UA Mathematicians Predict Patterns in Fingerprints, Cacti
Patterns in nature can be seen every day, yet in many cases, little is understood about how and why they form. Now University of Arizona mathematicians have found a way to predict natural patterns, including fingerprints and the spirals seen in cacti.
UA graduate student Michael Kuecken developed a mathematical model that can reproduce fingerprint patterns, while UA graduate student Patrick Shipman created a mathematical model to explain the arrangement of repeated units in various plants. Shipman’s report on his work will be published in an upcoming issue of Physical Review Letters.
Even though the use of fingerprints for identification began more than 2000 years ago in China and they have been studied experimentally for over two hundred years, there is no widely accepted explanation for their occurrence. Likewise, the reasons behind nature’s choice of patterns in plants have been difficult for mathematicians to explain, despite these patterns having been identified centuries ago.
“What I like about this research is the interplay between math and biology. It is actually quite difficult, because the disciplines require a somewhat different mindset and biology is notoriously bewildering and full of detail,” Kuecken said. “In a way, dealing with this problem was like putting together a jigsaw puzzle of facts. I had to try out different things and could use math, and sometimes common sense, to see if the pieces actually fit.”
Human skin has multiple layers, including the outermost epidermis and the inner dermis. The outer and inner layers are separated by the basal layer, which is composed of cells that constantly divide. Growth occurs in a similar fashion in plants, which have areas of continuous cell growth, such as the tip of a cactus, that allow the plant to grow larger.
The basal layer in human skin and the equivalent layer in plant skin grow at a faster rate than either the surface layers or the thick dermis layer. As the basal layer continues to grow, pressure increases. In both plants and fingertips, the growing layer buckles inward toward the softer inner layer of tissue, relieving the stress. As a result, ridges are formed on the surface.
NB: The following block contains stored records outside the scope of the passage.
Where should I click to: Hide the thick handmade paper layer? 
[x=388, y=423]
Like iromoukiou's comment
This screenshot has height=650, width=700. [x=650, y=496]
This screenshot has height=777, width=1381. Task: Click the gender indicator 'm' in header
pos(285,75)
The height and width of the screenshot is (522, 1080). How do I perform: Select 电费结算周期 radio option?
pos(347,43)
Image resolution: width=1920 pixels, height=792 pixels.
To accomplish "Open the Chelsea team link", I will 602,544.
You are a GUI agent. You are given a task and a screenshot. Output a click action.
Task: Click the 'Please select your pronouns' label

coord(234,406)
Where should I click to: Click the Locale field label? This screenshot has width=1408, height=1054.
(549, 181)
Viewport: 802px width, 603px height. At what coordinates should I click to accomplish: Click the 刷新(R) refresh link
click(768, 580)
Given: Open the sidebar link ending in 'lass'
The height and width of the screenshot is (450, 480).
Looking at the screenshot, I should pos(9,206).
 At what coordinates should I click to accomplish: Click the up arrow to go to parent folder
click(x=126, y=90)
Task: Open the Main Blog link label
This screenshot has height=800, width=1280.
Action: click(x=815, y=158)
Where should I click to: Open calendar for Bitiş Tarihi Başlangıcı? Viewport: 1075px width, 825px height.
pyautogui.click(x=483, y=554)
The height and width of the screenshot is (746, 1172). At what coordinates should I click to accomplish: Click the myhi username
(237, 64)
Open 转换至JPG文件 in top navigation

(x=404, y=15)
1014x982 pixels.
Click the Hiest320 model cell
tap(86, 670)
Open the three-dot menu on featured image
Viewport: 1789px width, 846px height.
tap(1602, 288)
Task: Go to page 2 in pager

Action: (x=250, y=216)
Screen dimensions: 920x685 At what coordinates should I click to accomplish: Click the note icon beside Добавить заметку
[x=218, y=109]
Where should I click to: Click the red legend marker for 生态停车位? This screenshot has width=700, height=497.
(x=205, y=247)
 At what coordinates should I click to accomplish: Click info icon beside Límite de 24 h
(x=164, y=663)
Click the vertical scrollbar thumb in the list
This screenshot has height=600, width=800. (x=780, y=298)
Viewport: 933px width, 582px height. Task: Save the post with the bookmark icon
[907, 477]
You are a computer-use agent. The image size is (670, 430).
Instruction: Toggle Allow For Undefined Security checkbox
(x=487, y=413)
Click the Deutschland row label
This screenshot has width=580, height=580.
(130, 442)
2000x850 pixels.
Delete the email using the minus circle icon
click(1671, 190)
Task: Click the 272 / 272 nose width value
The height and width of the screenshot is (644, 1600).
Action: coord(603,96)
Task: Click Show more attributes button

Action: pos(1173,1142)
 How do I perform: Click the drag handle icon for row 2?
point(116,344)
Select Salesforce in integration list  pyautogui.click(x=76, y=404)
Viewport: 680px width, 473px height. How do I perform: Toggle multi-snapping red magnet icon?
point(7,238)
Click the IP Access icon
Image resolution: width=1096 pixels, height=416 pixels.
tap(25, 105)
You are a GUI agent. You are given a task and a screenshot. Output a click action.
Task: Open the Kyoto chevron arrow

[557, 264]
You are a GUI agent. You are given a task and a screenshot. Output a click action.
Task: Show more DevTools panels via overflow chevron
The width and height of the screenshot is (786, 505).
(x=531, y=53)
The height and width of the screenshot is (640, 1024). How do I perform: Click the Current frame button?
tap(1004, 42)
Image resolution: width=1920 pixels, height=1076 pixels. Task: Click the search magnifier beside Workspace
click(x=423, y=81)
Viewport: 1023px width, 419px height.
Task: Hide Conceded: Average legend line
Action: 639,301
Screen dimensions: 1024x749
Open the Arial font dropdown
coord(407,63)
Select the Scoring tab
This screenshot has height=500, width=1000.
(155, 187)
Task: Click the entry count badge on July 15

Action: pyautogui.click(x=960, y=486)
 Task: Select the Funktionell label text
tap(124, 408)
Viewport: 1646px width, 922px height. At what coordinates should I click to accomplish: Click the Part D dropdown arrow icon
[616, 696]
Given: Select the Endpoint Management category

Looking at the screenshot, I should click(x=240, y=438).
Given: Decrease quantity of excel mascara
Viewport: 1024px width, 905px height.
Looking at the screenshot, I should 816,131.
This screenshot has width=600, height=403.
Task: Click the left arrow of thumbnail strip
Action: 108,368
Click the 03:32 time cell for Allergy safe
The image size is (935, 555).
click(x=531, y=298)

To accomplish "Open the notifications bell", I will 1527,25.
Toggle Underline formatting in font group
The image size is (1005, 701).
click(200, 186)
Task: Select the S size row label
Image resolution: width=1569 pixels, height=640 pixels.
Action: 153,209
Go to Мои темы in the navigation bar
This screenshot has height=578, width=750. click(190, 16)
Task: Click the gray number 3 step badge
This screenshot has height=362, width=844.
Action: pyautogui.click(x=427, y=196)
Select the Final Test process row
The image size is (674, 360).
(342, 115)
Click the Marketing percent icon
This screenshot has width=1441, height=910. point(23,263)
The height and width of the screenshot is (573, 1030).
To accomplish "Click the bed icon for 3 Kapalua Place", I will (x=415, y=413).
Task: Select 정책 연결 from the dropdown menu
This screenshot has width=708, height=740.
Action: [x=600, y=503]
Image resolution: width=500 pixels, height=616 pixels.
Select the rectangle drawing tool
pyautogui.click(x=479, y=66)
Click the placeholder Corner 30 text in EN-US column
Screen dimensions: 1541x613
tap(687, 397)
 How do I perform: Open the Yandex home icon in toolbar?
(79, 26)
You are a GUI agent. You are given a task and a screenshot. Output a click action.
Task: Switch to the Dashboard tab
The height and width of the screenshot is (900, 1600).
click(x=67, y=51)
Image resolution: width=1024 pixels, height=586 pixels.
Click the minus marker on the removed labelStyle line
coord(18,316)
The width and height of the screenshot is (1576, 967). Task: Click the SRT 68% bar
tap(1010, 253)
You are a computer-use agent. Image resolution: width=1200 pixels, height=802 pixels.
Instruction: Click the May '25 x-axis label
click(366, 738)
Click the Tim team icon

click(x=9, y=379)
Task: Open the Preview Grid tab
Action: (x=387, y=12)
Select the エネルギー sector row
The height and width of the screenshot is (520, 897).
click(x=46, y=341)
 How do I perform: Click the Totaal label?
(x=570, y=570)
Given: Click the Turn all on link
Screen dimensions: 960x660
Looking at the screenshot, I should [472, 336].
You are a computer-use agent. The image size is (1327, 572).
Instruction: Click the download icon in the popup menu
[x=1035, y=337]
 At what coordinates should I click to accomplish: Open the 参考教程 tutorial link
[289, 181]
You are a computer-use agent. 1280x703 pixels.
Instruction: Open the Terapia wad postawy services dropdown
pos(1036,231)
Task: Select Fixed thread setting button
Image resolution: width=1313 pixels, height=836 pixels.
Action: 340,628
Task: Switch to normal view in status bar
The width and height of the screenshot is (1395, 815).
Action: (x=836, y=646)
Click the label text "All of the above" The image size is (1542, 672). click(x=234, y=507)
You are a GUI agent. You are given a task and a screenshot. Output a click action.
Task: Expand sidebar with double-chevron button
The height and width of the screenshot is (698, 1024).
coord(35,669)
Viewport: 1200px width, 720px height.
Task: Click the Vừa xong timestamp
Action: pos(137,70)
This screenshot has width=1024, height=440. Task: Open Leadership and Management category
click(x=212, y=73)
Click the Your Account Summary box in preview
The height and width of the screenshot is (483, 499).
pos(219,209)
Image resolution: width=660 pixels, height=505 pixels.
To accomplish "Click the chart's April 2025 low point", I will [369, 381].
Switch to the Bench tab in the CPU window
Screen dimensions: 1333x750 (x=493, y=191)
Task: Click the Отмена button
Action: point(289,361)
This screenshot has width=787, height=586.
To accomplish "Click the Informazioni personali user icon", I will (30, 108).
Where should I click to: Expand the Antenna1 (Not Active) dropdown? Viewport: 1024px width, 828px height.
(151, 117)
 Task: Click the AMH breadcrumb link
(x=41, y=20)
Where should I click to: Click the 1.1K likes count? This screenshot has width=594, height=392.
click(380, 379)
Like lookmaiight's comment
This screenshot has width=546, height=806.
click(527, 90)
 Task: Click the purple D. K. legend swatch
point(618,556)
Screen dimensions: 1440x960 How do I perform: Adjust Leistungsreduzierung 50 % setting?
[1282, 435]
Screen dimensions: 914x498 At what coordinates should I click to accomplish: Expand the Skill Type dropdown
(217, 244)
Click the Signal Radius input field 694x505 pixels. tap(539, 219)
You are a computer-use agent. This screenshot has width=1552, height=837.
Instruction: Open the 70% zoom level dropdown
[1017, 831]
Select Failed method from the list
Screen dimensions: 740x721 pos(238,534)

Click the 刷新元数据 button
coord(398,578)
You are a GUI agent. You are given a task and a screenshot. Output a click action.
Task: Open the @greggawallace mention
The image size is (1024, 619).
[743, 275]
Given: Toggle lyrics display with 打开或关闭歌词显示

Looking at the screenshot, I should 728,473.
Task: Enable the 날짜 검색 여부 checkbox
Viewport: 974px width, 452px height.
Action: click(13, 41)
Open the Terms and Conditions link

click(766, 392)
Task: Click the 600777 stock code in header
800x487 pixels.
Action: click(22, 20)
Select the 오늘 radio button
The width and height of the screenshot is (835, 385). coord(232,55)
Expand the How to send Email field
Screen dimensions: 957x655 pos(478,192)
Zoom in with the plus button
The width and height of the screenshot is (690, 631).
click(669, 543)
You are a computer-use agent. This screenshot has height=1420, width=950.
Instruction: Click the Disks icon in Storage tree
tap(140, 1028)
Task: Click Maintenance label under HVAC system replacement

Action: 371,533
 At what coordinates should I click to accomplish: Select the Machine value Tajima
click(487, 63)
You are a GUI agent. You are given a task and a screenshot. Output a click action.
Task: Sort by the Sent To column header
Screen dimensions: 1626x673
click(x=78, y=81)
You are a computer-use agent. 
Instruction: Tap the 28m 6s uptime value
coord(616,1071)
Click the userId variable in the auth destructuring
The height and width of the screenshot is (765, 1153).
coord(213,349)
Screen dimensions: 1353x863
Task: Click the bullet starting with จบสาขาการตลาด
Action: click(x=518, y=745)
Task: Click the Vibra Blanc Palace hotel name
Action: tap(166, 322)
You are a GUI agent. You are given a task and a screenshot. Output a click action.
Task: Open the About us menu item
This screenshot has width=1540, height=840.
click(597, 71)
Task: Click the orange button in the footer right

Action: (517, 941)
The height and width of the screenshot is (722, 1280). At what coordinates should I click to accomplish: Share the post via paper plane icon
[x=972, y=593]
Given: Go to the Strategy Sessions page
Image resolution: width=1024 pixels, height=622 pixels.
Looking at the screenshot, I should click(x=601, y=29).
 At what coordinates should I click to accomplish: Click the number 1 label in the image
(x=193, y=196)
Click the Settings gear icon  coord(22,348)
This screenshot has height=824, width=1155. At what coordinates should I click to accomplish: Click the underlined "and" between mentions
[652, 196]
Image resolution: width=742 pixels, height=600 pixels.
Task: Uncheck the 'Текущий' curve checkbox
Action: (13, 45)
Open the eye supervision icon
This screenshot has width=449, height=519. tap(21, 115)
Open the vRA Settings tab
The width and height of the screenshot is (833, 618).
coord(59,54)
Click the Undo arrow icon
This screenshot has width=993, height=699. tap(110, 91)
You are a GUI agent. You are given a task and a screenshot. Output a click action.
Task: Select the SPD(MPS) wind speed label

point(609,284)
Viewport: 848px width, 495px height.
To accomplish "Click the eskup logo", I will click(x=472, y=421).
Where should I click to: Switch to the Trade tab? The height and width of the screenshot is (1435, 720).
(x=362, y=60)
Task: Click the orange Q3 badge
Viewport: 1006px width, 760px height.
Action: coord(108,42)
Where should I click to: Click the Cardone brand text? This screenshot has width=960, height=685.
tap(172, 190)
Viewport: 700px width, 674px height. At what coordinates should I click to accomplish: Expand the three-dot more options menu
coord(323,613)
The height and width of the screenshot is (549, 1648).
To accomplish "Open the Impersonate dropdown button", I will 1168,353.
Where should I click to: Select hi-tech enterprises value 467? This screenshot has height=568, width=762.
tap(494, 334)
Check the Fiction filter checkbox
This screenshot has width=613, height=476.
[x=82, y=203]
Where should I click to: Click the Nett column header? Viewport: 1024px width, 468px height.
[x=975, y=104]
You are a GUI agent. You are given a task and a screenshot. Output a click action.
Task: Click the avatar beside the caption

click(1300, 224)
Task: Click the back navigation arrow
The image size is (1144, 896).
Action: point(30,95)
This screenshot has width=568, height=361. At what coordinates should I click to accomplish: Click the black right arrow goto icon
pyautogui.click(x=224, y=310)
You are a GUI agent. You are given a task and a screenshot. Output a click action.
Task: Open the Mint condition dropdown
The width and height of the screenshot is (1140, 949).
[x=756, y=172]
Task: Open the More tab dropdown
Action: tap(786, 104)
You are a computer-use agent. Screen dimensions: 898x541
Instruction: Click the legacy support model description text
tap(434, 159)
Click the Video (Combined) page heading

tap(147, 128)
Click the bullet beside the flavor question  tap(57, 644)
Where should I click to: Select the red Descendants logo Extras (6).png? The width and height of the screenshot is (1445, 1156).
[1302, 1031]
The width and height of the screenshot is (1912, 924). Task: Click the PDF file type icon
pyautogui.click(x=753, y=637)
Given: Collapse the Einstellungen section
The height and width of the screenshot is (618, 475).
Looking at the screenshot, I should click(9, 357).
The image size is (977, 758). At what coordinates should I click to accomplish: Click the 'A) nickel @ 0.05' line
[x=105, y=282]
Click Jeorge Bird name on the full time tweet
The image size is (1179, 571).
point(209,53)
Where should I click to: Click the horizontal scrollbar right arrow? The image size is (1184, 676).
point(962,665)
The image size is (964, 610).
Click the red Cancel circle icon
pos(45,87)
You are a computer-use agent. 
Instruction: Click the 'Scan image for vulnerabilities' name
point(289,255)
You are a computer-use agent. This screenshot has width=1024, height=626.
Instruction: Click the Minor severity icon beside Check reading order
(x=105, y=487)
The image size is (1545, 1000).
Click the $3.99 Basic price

The undulations from the buckling form fingerprints and various patterns in plants, from the ridges in saguaro cacti to the hexagons in pineapples. The way a pattern is formed, regardless whether it is a fingerprint or a plant, is related to the forces imposed during ridge formation.
The basic properties responsible for the mechanism of buckling in plants and fingerprints happen in other materials as well. Kuecken and Shipman’s graduate advisor, UA professor of mathematics Alan Newell, said, “In material science, high-temperature superconductors seem to be connected with stresses that compress to build the structures in various high-temperature materials. Indeed, the idea that buckling and surface stresses would have something to do with the patterns you see in plants is fairly recent.”
In fingerprints, ridge formation is influenced by discrete elevations of the skin on the fingertips, called volar pads, which first appear in human embryos at about six and a half weeks. The volar pads’ location is where the epidermal ridges for fingerprints will arise later in development.
Kuecken explained that as the volar pads shrink, it places stress on the skin layers. The ridges then form perpendicular to this stress. There are three basic patterns of fingerprints known as arches, loops and whorls that form in response to the different directions of stress caused by shrinking of the volar pads. Other research on ridge formation has already shown that if a person has a high, rounded volar pad, they will end up with a whorl pattern. Kuecken’s mathematical model was able to reproduce these large patterns, as well as the little intricacies that make an individual fingerprint unique.
Shipman’s model, like Kuecken’s, also took into account stresses that influenced ridge formation. In plants, forces acting in multiple directions result in complex patterns. For example, when buckling occurs in three different directions, all three ridges will appear together and form a hexagonal pattern.
“I’ve looked at cacti all my life, I really like them, and I’d really like to understand them,” Shipman said. To study these patterns, Shipman looked at the stickers on a cactus or florets on a flower.
When a line is drawn from sticker to sticker on a cactus in a clockwise or in a counterclockwise direction, the line ends up spiraling around the plant. This occurs in many plants, including pineapples and cauliflower. When these spirals are counted, it results in numbers that belong to the Fibonacci sequence, a series of numbers that appears frequently when scientists and mathematicians analyze natural patterns.
Shipman found that cactus stickers predicatably align in spiral patterns.
From his model, Shipman found that the initial curvature of a plant near its growth tip influences whether it will form ridges or hexagons. He found that plants with a flat top, or less curved top, such as saguaro cacti, will always form ridges and tend not to have Fibonacci sequences. Plants that have a high degree of curvature will produce hexagonal configurations, such as those in pinecones, and the number of spirals will always be numbers in the Fibonacci sequence.
Newell says that Shipman’s mathematical model demonstrates that the shapes chosen by nature are those that take the least energy to make. “Of all possible shapes you can have, what nature picked minimizes the energy in the plant.”